Since U.S. transfer taxes (estate and gift taxes) are calculated on the value of the property transferred, taxpayers seek low values while the IRS seeks high values. When the asset in question is an interest in a business entity (e.g., stock in a corporation), valuation experts recognize that the stock of an entity may be worth less than the value of the assets owned. Valuation adjustments (commonly referred to as "discounts") are typically applied for lack of control, and for lack of marketability.
Sometimes the interests of the taxpayer and the IRS are reversed - the IRS seeks a low value for an asset and the taxpayer seeks a high value. For example, a taxpayer seeks a high value for shares of stock when they are being contributed to charity, so as to maximize his or her charitable income tax deduction. Here, the IRS has to be mindful since the arguments it makes for a low value may be used against it in a later transfer tax case when it is seeking a high value for the same type of asset.

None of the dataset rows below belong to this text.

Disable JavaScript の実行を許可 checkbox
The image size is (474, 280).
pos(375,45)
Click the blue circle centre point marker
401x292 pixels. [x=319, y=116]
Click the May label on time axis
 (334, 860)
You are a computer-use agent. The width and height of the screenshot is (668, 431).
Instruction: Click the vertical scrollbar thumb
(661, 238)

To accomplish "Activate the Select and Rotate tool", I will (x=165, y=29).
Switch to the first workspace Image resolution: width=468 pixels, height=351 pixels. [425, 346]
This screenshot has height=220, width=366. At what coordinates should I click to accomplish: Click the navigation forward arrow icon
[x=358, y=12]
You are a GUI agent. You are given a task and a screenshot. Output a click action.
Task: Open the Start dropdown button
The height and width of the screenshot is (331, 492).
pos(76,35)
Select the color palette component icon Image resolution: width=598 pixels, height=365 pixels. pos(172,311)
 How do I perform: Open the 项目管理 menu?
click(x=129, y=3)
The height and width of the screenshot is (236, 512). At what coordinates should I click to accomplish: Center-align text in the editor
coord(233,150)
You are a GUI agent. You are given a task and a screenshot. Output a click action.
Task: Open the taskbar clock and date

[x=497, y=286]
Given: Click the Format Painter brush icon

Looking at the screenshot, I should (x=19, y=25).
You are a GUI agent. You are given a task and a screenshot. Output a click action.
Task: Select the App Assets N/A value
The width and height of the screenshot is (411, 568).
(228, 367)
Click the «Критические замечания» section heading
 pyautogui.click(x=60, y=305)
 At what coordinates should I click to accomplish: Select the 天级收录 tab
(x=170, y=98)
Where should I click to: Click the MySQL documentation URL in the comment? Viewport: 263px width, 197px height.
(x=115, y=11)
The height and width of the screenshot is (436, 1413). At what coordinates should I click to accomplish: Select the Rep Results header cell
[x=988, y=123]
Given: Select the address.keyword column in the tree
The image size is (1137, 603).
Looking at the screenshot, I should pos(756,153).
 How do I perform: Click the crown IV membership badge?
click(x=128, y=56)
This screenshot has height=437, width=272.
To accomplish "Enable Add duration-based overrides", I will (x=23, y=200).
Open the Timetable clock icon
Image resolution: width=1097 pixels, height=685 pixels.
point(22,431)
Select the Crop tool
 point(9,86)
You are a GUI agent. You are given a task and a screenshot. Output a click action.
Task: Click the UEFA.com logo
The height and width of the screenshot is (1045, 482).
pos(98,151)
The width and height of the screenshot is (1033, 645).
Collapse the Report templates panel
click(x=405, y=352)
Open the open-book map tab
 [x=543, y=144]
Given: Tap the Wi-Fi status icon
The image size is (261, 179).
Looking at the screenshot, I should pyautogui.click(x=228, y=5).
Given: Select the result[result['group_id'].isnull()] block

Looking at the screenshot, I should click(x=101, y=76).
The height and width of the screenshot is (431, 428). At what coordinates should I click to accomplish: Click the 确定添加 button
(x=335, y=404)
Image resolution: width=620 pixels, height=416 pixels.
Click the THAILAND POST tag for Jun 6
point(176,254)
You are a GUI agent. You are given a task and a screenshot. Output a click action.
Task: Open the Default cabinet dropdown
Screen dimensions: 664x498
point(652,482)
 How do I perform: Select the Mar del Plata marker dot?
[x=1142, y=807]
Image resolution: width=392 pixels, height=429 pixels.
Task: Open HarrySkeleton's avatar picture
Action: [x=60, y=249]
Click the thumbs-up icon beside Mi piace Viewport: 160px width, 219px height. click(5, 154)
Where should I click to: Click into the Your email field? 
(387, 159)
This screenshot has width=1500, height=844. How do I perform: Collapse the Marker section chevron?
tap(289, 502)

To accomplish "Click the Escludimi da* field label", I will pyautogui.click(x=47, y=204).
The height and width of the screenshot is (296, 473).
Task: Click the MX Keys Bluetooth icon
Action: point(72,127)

In a recent case, the IRS did not seem too concerned about that, when it argued for (and indeed prevailed in court) for a 35% lack of control discount and a 45% lack of marketabilty discount relating to shares of stock in a corporation. If a taxpayer sought those levels of discount in a transfer tax case, the IRS would clearly have vigorously objected. But here, such levels were acceptable since it the IRS was looking to reduce value.
It is only a matter of time before taxpayers try and use these discount levels in transfer tax cases. Will what was good for the goose, also be good for the gander?
Bradley J. Bergquist, et al. v. Commissioner, 131 T.C. No. 2 (2008).